Jechało sześć młodych osób, tylko jedna przeżyła. "Samochód uderzył w drzewo"

Do tragedii doszło przed godz. 6
Do tragedii doszło przed godz. 6
Źródło: TVN24 Łódź
Osobowy opel nad ranem pędził gminną drogą, wypadł z trasy i uderzył w drzewo. W tragicznym wypadku, do którego doszło pod Bełchatowem (woj. łódzkie) zginęło pięć młodych osób - od 18 do 24 lat. Tragedię przeżyła dziewiętnastolatka, która trafiła do szpitala. Policja ustala dlaczego doszło do zdarzenia i kto siedział za kierownicą.

Osobowy opel roztrzaskał się tuż przed godz. 6 na drodze gminnej w Dobięcinie, kilka kilometrów od Bełchatowa (woj. łódzkie).

- Na razie nie wiemy, dlaczego doszło do wypadku. Ustaliliśmy, że samochód zjechał z drogi i zatrzymał się na drzewie - mówi tvn24.pl podinsp. Joanna Kącka z łódzkiej policji.

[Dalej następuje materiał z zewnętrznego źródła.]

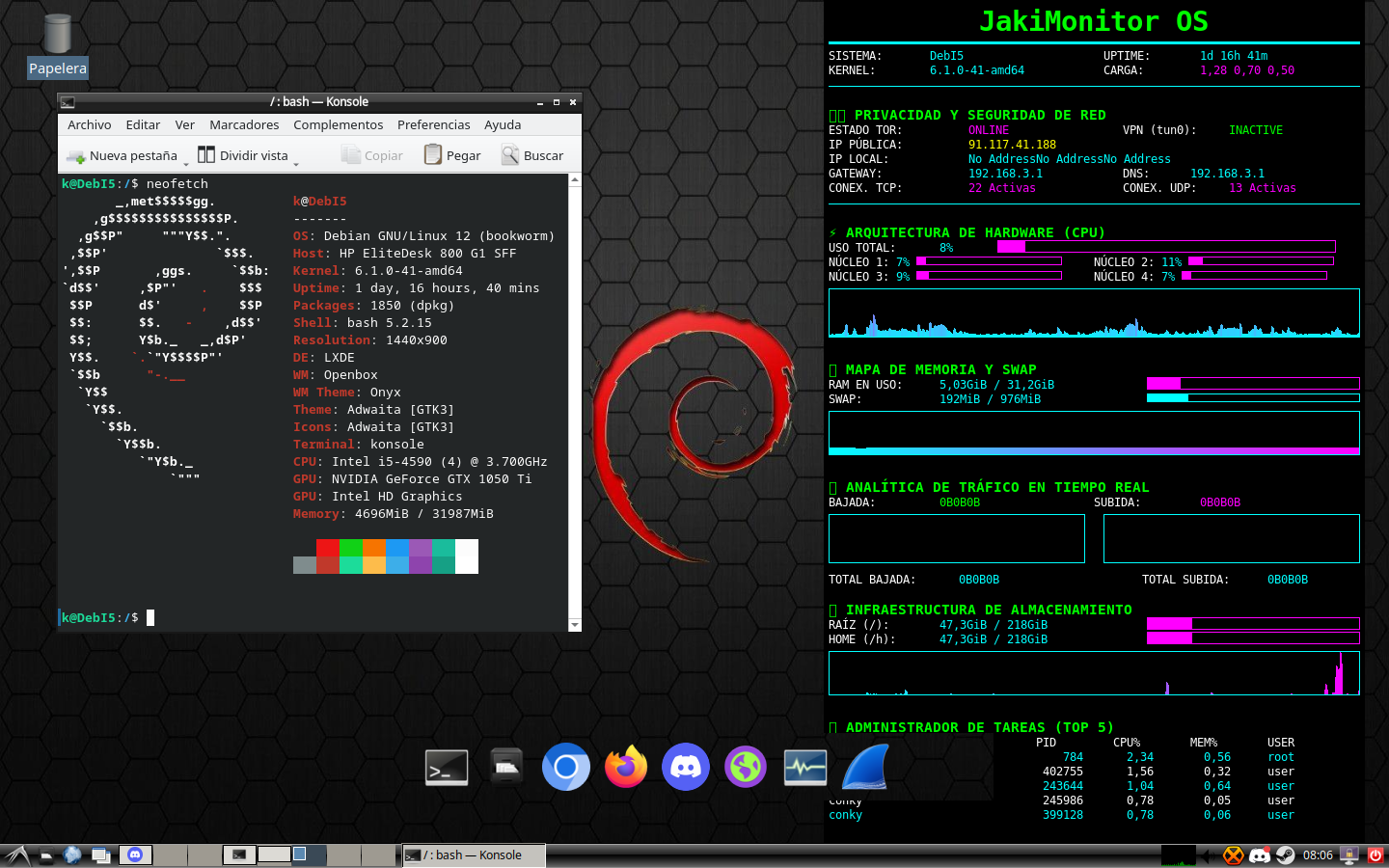Click the volume speaker icon in tray
The height and width of the screenshot is (868, 1389).
tap(1207, 855)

Według ustaleń funkcjonariuszy, którzy działają na miejscu tragedii w samochodzie było sześć młodych osób. Troje z nich zginęło na miejscu. Po reanimacji niedługo potem zmarła czwarta ofiara wypadku. Tuż przed 11 do redakcji tvn24.pl dotarła informacja o piątym zgodnie.

Koszmar na drodze

Życie straciło dwóch dwudziestolatków, 24-latek i 18-letnia kobieta. Do szpitala odwieziono 19-latkę i jej rówieśnika. Niestety, stan mężczyzny od początku był bardzo ciężki. Ostatecznie lekarzom z bełchatowskiego szpitala nie udało się uratować jego życia.

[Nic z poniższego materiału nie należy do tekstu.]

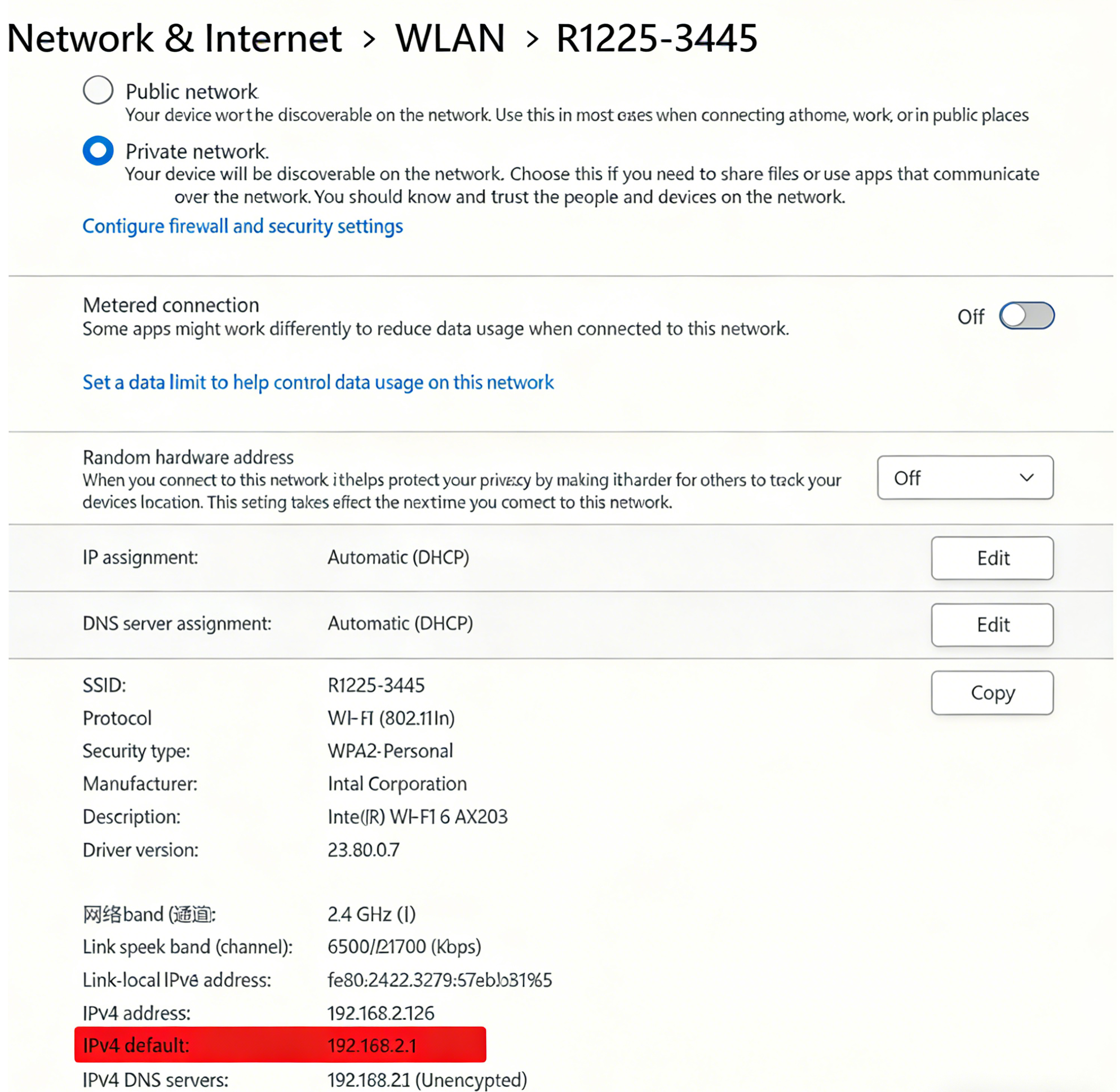Select the Public network radio button
The width and height of the screenshot is (1120, 1092).
click(98, 90)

- Na razie nawet nie wiemy, kto siedział za kierownicą. Kiedy pojawiliśmy się na miejscu zdarzenia, część osób była na zewnątrz samochodu - przyznaje Joanna Kącka.

Funkcjonariusze będą chcieli sprawdzić, czy osoba kierująca oplem była trzeźwa. Dlatego też od uczestników wypadku zostały pobrane próbki krwi.

W wypadku zginęły cztery młode osoby
W wypadku zginęły cztery młode osoby
Źródło: Policja w Łodzi

"Mogli jechać za szybko"

Osobowy opel roztrzaskał się na łuku drogi, tuż przed zakrętem na jezdni jest uskok. Policjanci nie wykluczają, że pojazd mógł zostać wybity do góry i to sprawiło, że kierowca stracił kontrolę nad samochodem.

- Wszystko wskazuje na to, że młodzi ludzie jechali ze znaczną prędkością. To mogło mieć decydujący wpływ na przebieg tragedii - wyjaśnia podinsp. Kącka.